- SHORT TASK: Rewrite the lines that start at the one containing "Given: Create a" and end after the one containing "Looking at the", replacing "new document" with "blank document" and leaving everything else unchanged. Omit the pictures from your answer.
::: GIVEN ENTRIES :::
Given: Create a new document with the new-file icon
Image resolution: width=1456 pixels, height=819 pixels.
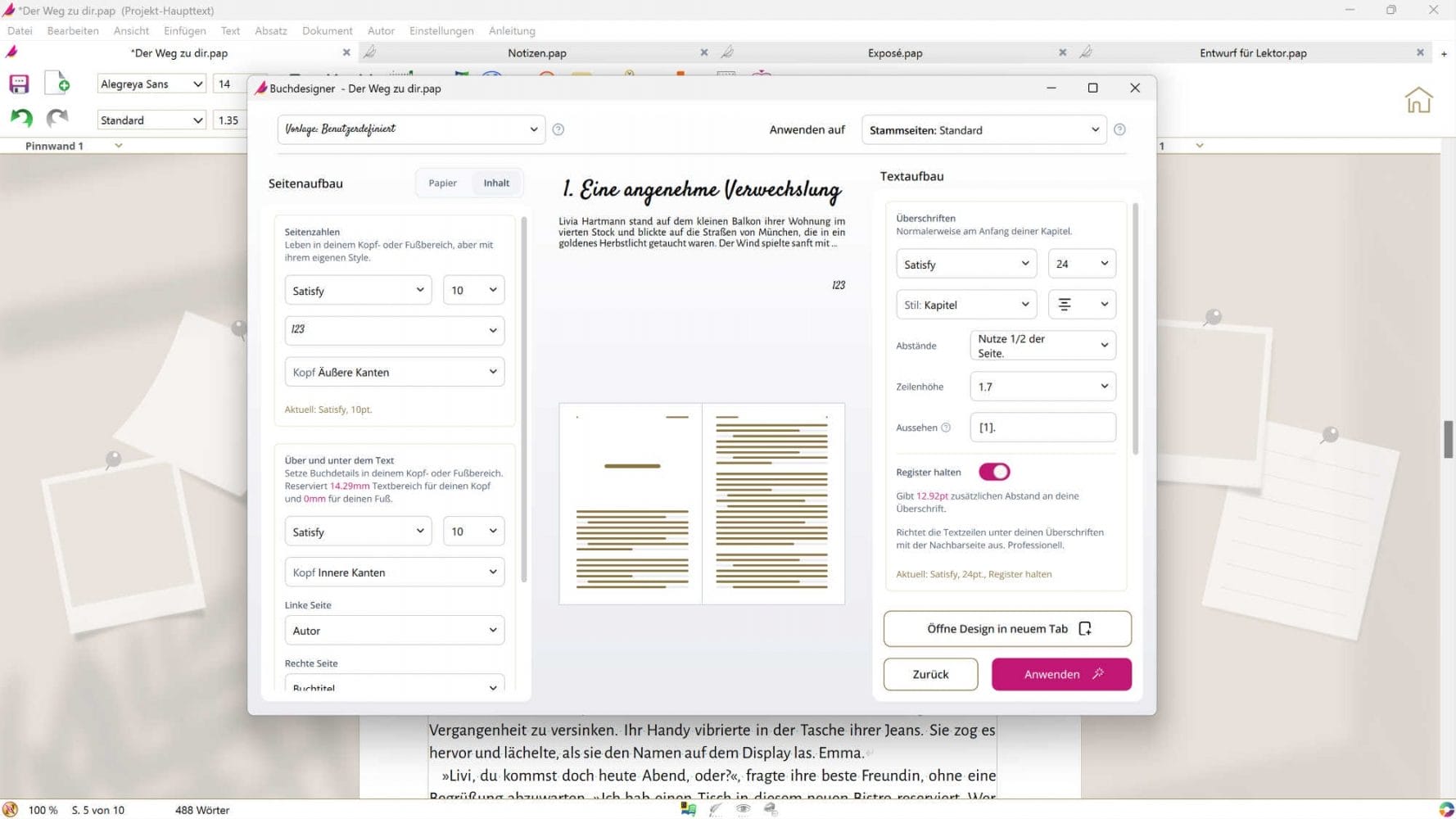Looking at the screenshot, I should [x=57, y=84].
:::
::: GIVEN ENTRIES :::
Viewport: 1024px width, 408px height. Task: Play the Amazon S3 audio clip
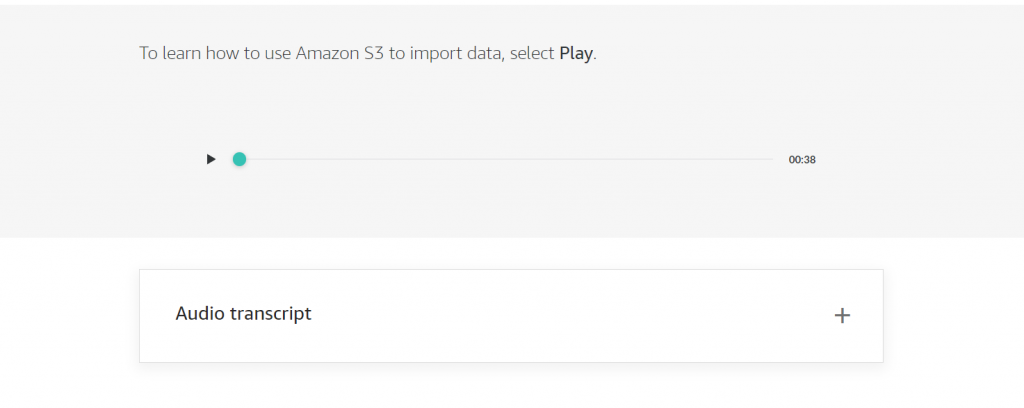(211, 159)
:::
- PROBLEM SOLUTION:
Given: Create a blank document with the new-file icon
Image resolution: width=1456 pixels, height=819 pixels.
Looking at the screenshot, I should [x=57, y=84].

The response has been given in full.